» **What is needed**
Print exactly the lines that run from the opening line of the material through the line with "Autofloraisons [listitem] (96, 74)", and nothing else, leaving out pictures.

» **Data for review**
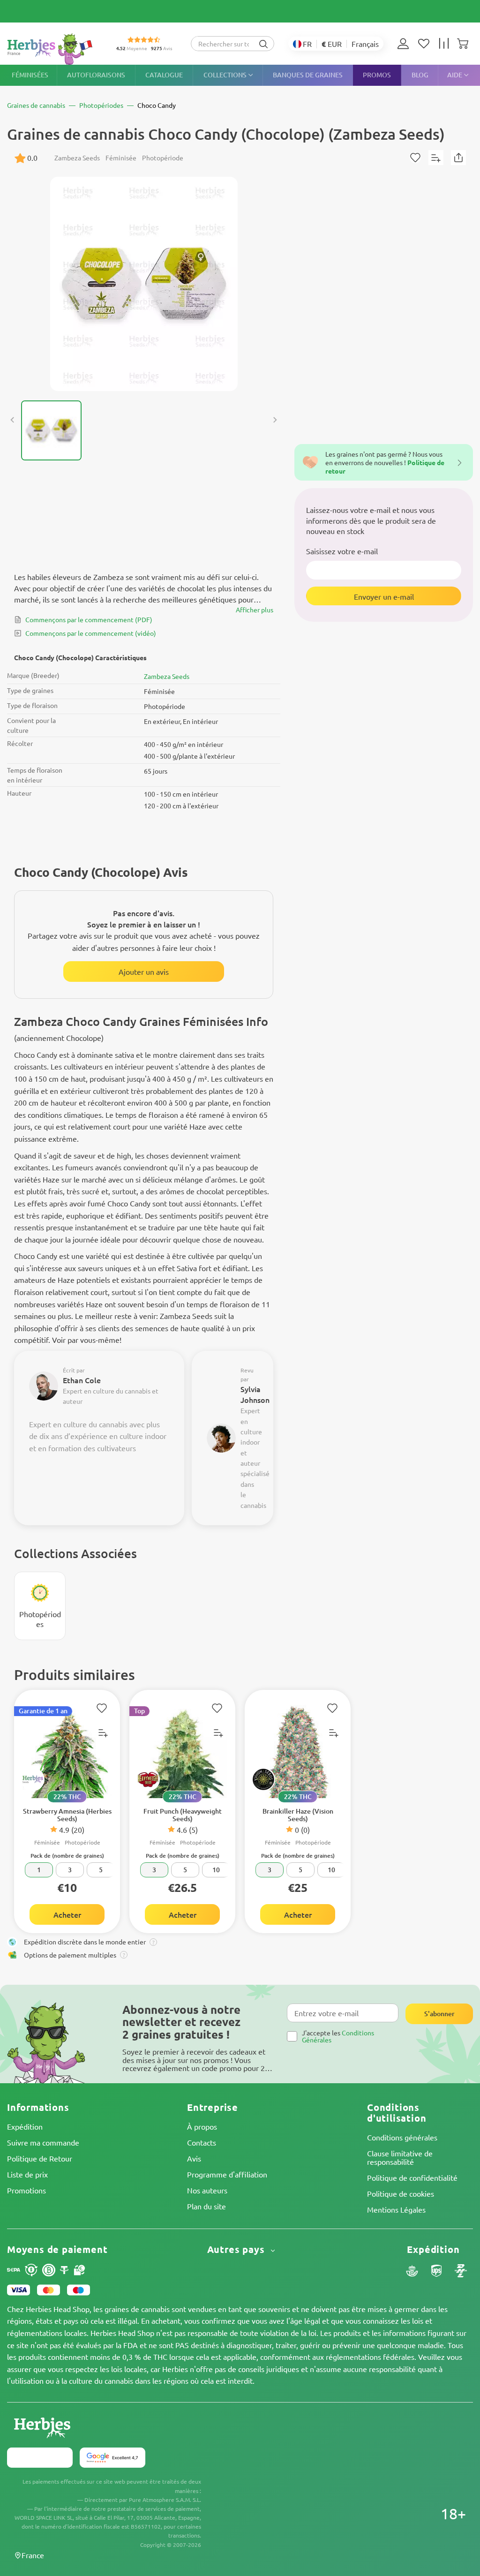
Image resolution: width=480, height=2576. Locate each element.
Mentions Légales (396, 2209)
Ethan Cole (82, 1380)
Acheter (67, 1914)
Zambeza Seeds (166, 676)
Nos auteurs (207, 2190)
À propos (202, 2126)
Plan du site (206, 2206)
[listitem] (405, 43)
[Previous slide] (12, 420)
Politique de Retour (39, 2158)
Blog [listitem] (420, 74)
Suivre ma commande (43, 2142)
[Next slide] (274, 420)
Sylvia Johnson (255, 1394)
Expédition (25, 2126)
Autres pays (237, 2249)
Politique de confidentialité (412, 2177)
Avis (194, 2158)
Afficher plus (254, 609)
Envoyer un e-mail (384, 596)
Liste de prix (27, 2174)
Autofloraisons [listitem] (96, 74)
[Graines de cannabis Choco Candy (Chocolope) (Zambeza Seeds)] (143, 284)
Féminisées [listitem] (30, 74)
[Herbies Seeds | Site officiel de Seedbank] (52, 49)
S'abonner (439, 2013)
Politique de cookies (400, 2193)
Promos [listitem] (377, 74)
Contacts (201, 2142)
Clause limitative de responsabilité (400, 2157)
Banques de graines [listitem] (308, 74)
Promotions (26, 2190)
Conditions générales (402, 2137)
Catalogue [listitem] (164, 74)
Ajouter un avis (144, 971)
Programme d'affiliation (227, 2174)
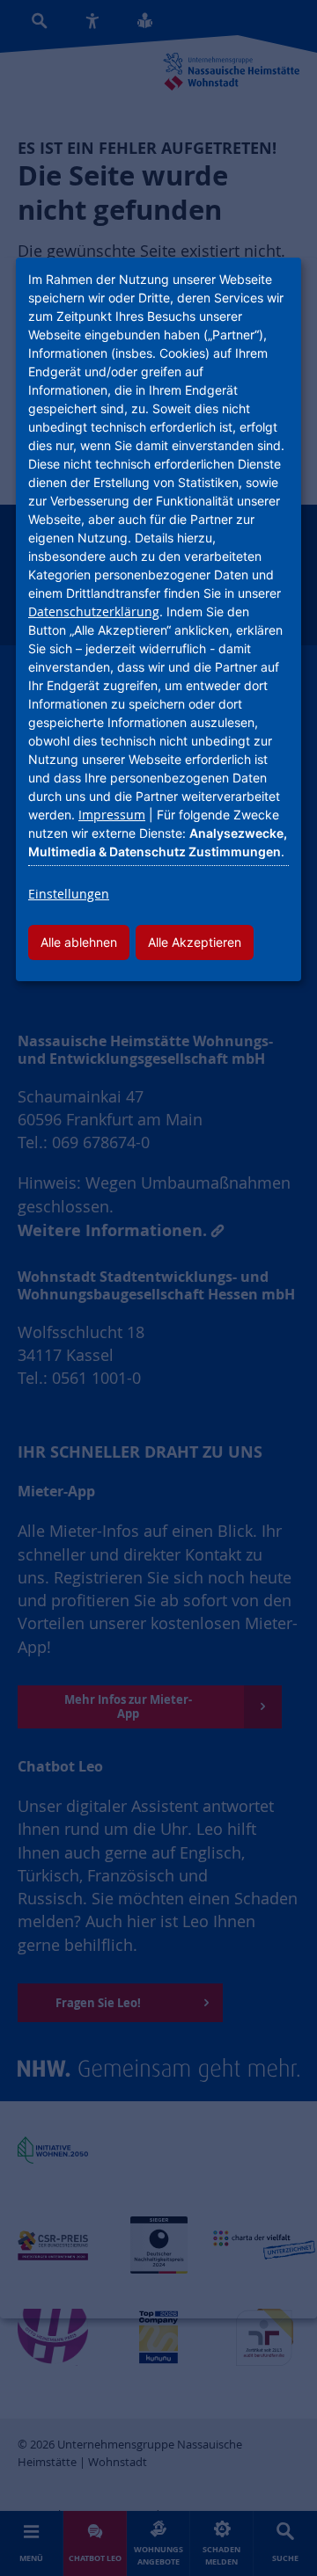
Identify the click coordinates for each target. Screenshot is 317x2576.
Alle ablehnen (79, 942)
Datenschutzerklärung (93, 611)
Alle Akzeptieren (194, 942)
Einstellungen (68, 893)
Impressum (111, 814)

» **Output for this exercise**
Image resolution: width=480, height=2576. Locate each element.
Mentions Légales (396, 2209)
Ethan Cole (82, 1380)
Acheter (67, 1914)
Zambeza Seeds (166, 676)
Nos auteurs (207, 2190)
À propos (202, 2126)
Plan du site (206, 2206)
[listitem] (405, 43)
[Previous slide] (12, 420)
Politique de Retour (39, 2158)
Blog [listitem] (420, 74)
Suivre ma commande (43, 2142)
[Next slide] (274, 420)
Sylvia Johnson (255, 1394)
Expédition (25, 2126)
Autres pays (237, 2249)
Politique de confidentialité (412, 2177)
Avis (194, 2158)
Afficher plus (254, 609)
Envoyer un e-mail (384, 596)
Liste de prix (27, 2174)
Autofloraisons [listitem] (96, 74)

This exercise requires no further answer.